78. Pero si en alguna parte, a causa de los diferentes usos y costumbres sociales, deben cambiarse algún tanto las condiciones sociales y económicas de la mujer casada, corresponde a la autoridad pública acomodar los derechos civiles de la esposa a las necesidades y exigencias de estos tiempos, pero teniendo siempre en cuenta lo que reclama la diversa índole natural del sexo femenino, la honestidad de las costumbres y el bien común de la familia, y siempre también que quede a salvo el orden esencial de la sociedad doméstica, que ha sido establecido por una autoridad y sabiduría más alta que la humana, o sea, por la divina, y que no puede ser alterado ni por las leyes públicas ni por convenios privados.

79. Pero los más modernos enemigos del matrimonio van todavía más lejos, por cuanto sustituyen el amor verdadero y constante, fundamento de la felicidad conyugal y de la felicidad íntima, por una ciega coincidencia temperamental y una conformidad de caracteres, a que llaman simpatía; cesando la cual, sostienen, se relaja y disuelve el único vínculo que liga los ánimos. ¿Qué es esto sino construir sobre la arena? Tan pronto como el edificio fuere azotado por los vientos de la adversidad, dice Cristo Nuestro Señor que será socavado constantemente y acabará por tierra: Y soplaron los vientos y azotaron aquella casa, y se vino abajo, y fue grande su ruina. En cambio, el edificio que se hubiere levantado sobre roca, es decir, sobre el mutuo amor de los esposos, y consolidado por la unión deliberada y constante de las almas, no habrá adversidad que lo conmueva ni mucho menos que llegue a derribarlo.
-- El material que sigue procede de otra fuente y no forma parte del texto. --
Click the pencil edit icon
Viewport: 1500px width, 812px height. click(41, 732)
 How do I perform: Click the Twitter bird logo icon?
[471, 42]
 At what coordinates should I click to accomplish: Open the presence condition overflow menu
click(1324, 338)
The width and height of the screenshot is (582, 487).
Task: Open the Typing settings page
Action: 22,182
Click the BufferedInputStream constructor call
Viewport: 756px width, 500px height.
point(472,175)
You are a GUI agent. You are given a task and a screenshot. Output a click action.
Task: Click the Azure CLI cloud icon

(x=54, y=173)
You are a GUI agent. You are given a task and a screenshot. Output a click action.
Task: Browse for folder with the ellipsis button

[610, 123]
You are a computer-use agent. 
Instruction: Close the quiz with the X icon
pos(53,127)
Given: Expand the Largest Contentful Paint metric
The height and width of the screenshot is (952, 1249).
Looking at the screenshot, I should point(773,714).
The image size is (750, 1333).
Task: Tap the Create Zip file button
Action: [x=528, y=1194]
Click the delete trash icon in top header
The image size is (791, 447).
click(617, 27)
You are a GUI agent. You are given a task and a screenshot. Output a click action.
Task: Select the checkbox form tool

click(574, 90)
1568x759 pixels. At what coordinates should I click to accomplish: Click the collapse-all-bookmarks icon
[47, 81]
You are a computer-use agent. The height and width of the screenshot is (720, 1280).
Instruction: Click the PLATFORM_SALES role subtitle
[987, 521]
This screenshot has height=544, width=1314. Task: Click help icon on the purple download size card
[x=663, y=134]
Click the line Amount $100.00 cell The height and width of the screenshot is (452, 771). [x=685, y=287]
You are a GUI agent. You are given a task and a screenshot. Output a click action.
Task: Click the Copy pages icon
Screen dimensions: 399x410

c) Atentados contra el sacramento

80. Hasta aquí, venerables hermanos, hemos defendido los dos primeros bienes del matrimonio cristiano, sin duda importantísimos, que tanto combaten los enemigos de la sociedad contemporánea. Mas como el tercer bien, esto es, el sacramento, supera con mucho a los otros dos, nada de extraño tiene que veamos esta excelencia atacada por aquellos mismos por encima de todo y con particular encono. Sostienen, en primer lugar, que el matrimonio es asunto totalmente profano y civil exclusivamente, y que de ninguna manera debe hallarse sometido a una sociedad religiosa, la Iglesia de Cristo, sino al Estado; y en tal caso añaden que la alianza conyugal debe ser liberada de todo vínculo indisoluble, y no sólo toleradas, sino autorizadas por la ley las separaciones o divorcios de los cónyuges, con lo que, finalmente, ocurrirá que, despojado de toda su santidad, el matrimonio vendrá a enumerarse entre los asuntos profanos y civiles.

81. Hacen consistir lo primero en que se considere como verdadero contrato nupcial el solo acto civil (y lo llaman matrimonio civil); el acto religioso vendría a ser como un aditamento, permisible a lo sumo al vulgo supersticioso. Pretenden, además, que se autorice sin restricciones los matrimonios mixtos entre católicos y acatólicos, sin tener en cuenta para nada la religión y sin solicitar el consentimiento de la autoridad religiosa. Lo segundo, que es consecuencia, consiste en excusar los divorcios perfectos y en elogiar y fomentar las leyes civiles que favorecen la disolución del vínculo.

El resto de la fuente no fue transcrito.